With my full day of cooking today, I was inspired to start a business. A business cooking nourishing whole-food plant-based soups, soup toppings (think cheeses, cashew creams, nut mixes, all the good stuff) and bread using my health experiences over the past two years. I speak from experience that it is so hard to find prepared gluten-free whole-food plant-based food that does not contain a bunch of additives and preservatives. And such food is key for healing from chronic illness. On top of this, I could bring in my design skills to create recipe books for customers that illustrate how to use the bread, soups, and toppings to help them get creative in their own kitchens and get them excited about healing through this lifestyle.

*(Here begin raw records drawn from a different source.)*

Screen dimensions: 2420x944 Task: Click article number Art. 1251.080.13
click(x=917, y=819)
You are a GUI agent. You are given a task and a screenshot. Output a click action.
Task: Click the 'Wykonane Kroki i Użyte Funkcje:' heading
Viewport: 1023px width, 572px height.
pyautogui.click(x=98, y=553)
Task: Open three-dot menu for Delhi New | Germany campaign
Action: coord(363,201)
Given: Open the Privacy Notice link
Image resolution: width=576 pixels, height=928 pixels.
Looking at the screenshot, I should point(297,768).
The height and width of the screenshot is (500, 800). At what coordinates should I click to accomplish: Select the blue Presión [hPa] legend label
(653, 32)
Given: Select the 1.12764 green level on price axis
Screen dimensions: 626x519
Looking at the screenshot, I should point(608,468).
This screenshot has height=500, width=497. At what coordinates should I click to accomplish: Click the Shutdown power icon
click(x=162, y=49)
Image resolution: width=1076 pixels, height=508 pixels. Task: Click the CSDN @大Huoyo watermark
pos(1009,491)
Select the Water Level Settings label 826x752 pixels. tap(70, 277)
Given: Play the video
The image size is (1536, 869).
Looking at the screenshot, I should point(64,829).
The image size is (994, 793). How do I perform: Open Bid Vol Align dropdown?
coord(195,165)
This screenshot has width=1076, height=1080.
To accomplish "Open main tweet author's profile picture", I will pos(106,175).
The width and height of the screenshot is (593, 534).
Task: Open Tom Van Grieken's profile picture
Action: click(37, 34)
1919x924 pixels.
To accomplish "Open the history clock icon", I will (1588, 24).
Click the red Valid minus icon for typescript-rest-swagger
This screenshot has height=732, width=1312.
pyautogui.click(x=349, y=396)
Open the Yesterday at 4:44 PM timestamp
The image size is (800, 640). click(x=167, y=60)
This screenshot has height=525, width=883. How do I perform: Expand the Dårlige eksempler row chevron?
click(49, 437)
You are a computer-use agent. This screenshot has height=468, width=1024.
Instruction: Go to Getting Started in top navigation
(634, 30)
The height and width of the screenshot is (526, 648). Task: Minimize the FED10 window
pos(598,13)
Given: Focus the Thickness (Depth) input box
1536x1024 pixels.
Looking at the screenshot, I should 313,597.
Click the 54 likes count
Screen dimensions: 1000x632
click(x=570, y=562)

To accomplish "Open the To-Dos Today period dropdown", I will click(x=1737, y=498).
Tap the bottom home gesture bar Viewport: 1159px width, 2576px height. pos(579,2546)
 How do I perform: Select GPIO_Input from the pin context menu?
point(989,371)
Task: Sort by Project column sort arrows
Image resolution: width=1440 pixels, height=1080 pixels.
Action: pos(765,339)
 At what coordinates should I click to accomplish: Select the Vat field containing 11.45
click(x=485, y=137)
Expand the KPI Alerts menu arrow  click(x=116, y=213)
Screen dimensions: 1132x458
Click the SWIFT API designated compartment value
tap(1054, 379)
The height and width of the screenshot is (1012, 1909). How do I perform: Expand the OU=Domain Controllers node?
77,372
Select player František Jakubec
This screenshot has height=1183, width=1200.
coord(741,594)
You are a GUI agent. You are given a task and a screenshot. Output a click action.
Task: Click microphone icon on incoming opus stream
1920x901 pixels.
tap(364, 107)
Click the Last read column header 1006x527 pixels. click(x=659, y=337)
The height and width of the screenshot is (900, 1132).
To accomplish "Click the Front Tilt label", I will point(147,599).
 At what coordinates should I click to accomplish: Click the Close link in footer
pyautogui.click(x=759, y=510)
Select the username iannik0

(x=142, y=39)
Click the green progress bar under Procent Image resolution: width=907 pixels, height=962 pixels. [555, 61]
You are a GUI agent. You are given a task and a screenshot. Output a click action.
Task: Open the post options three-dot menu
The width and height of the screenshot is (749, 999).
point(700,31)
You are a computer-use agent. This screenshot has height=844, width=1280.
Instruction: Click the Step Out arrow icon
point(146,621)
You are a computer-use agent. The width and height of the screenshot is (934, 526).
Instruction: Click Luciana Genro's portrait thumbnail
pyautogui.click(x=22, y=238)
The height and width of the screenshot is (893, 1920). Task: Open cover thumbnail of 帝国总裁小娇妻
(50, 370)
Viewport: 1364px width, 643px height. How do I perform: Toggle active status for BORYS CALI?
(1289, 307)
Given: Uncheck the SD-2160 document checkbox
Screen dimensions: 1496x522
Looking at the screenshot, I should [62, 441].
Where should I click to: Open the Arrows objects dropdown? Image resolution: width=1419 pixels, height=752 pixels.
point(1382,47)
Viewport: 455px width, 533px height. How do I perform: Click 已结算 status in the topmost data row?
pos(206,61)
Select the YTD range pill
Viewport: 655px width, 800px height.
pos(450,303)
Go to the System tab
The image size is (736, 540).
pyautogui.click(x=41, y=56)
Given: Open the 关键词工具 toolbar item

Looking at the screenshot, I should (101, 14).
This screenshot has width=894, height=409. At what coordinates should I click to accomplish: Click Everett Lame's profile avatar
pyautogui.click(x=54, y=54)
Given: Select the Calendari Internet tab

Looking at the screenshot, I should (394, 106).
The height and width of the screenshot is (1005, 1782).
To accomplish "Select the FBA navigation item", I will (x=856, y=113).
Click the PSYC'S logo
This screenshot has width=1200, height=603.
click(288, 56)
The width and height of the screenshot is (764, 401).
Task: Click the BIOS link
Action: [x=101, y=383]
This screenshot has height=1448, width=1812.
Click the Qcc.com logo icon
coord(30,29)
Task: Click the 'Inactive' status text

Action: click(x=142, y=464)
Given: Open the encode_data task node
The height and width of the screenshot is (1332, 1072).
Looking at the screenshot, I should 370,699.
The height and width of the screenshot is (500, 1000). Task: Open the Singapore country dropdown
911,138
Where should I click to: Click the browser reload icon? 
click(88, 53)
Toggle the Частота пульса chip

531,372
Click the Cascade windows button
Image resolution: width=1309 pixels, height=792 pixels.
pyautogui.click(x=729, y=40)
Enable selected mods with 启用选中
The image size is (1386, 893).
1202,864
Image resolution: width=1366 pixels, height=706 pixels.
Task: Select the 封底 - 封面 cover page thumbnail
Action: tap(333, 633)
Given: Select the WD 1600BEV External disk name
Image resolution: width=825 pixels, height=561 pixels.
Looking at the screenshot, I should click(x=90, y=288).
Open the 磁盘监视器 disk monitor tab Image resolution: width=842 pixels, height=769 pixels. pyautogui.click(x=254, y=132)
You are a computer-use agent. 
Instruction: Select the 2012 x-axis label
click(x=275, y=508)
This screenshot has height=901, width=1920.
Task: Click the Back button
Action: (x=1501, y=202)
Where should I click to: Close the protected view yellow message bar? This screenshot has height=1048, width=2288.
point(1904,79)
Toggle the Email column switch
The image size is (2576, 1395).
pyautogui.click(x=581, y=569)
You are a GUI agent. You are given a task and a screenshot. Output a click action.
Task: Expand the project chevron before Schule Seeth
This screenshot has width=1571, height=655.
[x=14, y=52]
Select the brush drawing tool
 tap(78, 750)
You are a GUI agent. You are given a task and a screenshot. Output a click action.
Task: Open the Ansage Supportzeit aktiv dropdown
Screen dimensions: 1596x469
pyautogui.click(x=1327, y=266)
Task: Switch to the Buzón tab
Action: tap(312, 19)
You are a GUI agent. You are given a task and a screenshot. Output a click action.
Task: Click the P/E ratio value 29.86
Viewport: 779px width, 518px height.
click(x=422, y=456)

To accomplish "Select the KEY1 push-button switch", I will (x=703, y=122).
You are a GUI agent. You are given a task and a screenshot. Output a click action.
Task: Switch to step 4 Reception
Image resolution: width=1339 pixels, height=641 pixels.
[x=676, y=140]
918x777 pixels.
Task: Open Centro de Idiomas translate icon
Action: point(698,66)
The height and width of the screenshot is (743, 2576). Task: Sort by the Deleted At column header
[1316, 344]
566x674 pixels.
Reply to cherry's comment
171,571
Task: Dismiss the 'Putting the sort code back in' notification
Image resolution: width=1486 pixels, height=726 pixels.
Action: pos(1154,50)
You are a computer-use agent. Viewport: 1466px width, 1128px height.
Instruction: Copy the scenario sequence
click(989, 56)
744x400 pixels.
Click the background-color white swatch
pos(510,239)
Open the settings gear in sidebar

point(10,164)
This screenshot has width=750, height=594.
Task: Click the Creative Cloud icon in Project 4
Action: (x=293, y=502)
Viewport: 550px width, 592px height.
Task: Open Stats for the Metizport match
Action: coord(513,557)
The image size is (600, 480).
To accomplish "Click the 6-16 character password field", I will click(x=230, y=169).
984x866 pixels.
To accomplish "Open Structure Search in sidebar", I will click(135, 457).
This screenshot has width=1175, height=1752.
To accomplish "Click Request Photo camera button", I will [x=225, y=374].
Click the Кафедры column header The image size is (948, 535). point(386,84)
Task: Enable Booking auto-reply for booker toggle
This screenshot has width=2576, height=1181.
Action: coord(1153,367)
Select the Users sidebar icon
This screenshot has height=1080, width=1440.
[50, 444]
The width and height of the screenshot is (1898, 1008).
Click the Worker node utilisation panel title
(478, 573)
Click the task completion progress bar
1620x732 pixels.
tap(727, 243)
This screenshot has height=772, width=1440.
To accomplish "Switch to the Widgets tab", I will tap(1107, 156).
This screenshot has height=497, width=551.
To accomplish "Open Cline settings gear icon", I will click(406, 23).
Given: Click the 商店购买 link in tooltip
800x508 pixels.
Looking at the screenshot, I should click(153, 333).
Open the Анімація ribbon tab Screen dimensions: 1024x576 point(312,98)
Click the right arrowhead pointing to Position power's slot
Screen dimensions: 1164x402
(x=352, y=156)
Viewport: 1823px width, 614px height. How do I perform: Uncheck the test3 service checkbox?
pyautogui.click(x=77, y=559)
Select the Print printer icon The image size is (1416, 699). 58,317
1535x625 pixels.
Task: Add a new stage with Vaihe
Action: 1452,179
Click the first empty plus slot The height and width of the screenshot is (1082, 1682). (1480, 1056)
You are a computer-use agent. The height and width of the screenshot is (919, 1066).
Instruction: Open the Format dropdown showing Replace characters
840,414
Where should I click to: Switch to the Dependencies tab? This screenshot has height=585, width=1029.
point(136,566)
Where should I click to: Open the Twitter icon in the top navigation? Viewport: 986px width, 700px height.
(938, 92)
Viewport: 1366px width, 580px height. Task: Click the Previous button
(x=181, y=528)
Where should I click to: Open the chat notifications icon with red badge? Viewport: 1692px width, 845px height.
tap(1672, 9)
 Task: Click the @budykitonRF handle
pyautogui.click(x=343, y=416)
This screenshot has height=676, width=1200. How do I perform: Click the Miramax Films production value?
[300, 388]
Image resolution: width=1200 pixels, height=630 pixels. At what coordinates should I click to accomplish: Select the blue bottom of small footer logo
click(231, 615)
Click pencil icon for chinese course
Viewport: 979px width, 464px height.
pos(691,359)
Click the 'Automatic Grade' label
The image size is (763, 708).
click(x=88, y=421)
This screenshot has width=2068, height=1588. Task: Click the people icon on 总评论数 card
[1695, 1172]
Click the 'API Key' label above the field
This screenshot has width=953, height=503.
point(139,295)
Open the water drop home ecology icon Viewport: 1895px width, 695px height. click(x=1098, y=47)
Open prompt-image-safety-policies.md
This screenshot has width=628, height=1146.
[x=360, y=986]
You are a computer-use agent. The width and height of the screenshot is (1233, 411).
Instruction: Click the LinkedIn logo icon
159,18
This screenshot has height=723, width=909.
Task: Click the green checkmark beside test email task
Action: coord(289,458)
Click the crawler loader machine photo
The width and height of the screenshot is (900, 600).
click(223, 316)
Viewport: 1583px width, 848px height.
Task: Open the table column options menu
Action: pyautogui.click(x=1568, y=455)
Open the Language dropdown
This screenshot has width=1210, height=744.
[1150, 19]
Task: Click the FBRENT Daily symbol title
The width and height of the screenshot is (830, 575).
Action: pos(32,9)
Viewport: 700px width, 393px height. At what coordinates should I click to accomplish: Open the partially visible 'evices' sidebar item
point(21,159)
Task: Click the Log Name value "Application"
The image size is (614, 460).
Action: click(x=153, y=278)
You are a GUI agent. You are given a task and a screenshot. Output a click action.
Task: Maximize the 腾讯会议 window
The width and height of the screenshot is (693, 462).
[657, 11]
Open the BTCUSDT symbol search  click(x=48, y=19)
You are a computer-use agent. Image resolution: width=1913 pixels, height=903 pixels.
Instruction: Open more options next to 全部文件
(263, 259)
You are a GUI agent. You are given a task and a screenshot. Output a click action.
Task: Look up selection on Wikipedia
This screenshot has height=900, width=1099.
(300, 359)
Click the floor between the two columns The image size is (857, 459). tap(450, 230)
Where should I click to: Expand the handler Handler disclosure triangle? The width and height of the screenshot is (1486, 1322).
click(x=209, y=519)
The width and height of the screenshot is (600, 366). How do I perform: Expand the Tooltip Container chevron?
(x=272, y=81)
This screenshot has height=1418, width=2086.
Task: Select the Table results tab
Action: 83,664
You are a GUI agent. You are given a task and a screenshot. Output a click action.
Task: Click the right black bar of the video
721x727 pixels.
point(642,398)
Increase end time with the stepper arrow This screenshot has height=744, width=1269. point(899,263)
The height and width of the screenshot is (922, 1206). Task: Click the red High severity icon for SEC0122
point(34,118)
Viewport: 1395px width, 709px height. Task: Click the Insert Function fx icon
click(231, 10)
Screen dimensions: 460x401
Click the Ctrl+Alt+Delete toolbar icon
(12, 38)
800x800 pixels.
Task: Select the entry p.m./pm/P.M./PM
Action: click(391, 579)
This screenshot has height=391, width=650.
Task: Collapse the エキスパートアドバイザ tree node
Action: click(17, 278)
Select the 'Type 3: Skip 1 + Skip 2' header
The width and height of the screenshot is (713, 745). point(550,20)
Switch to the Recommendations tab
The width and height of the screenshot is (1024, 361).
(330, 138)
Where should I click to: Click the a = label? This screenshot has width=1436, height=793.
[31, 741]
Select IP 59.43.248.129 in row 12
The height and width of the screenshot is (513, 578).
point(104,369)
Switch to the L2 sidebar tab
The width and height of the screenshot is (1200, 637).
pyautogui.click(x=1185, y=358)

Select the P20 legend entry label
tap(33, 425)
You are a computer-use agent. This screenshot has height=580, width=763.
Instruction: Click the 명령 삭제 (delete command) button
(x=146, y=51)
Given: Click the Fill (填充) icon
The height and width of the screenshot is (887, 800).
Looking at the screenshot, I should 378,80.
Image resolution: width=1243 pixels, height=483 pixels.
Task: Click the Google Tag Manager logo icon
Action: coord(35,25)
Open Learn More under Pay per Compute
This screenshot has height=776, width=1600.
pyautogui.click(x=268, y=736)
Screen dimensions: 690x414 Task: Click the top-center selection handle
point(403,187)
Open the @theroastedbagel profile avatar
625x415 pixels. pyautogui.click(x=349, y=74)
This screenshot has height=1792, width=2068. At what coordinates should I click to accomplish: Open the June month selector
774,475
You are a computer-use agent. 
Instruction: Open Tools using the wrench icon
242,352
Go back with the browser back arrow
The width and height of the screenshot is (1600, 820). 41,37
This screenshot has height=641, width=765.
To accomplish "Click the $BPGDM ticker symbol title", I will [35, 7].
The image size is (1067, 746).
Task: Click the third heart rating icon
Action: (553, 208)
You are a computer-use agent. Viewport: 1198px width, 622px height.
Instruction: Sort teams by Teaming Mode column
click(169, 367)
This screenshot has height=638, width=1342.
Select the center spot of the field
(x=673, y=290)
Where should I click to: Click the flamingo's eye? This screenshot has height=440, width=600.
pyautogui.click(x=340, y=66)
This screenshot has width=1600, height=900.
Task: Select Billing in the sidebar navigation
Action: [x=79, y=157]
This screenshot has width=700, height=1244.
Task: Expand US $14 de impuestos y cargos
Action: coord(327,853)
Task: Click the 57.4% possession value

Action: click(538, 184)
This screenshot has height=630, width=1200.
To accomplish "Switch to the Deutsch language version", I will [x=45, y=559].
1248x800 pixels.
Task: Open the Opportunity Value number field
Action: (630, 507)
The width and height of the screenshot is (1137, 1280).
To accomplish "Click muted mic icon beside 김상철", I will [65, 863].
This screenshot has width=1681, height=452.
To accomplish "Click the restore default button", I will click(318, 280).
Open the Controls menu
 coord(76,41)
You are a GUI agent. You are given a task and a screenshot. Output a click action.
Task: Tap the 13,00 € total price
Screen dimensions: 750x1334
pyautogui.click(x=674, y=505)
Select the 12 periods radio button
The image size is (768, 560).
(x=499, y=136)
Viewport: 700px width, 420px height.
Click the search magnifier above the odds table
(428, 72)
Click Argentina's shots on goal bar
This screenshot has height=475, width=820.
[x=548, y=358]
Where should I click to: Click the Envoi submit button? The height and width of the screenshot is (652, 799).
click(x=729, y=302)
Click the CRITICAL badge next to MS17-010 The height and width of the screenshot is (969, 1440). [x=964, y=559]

However, yesterday, a day spent in my studio space, I wanted to start a fibre art business. A business that explores the connection of using art as a meditative, healing practice. Art, and having a personal creative practice, has been integral in my healing journey as it has allowed me transport myself into that meditative flow state. A state that I so struggled to reach through meditation itself, and trust me when I say I tried all the different types of meditation! On top of sharing my message through the physical art I create, I could create books and ebooks, courses and coaching programs that again, serve the purpose of helping others explore their creativity to help them heal.

I’ve been caught up in the belief that when I cook or find myself in the kitchen, I’m procrastinating from working on art, from nurturing my creative practice. But maybe I’m not procrastinating; maybe I’m holding onto the belief that I’m procrastinating. So if I’m not procrastinating, maybe I’m flowing; flowing through my healing. And maybe I’m just swimming back to shore, to the familiarity and safety of the kitchen, when things get too challenging, too uncomfortable in my fibre art exploration.

But maybe I’m not procrastinating; maybe I’m holding onto the belief that I’m procrastinating.

I recently listened to a podcast that talked about the incubation effect. You do all the research, buy all the materials, do all the preparations to do the work but then you go and do something else – in my case, cook or bake – and that’s when you get that aha moment. You need this incubation effect. You need to give your brain a rest. This doesn’t necessarily have to be 10 minutes of meditation a day. It could be 10 minutes of silence while cooking, driving, journalling or even taking a shower…the key is to just be. Be with your thoughts. Be with yourself. Just being, can bring incredible breakthroughs. So maybe that’s why I find myself retreating to the kitchen when I feel challenged or stuck in my creative practice. My mind is looking for that rest, those moments of ease to just be and bring that incredible breakthrough that I’ve been looking for.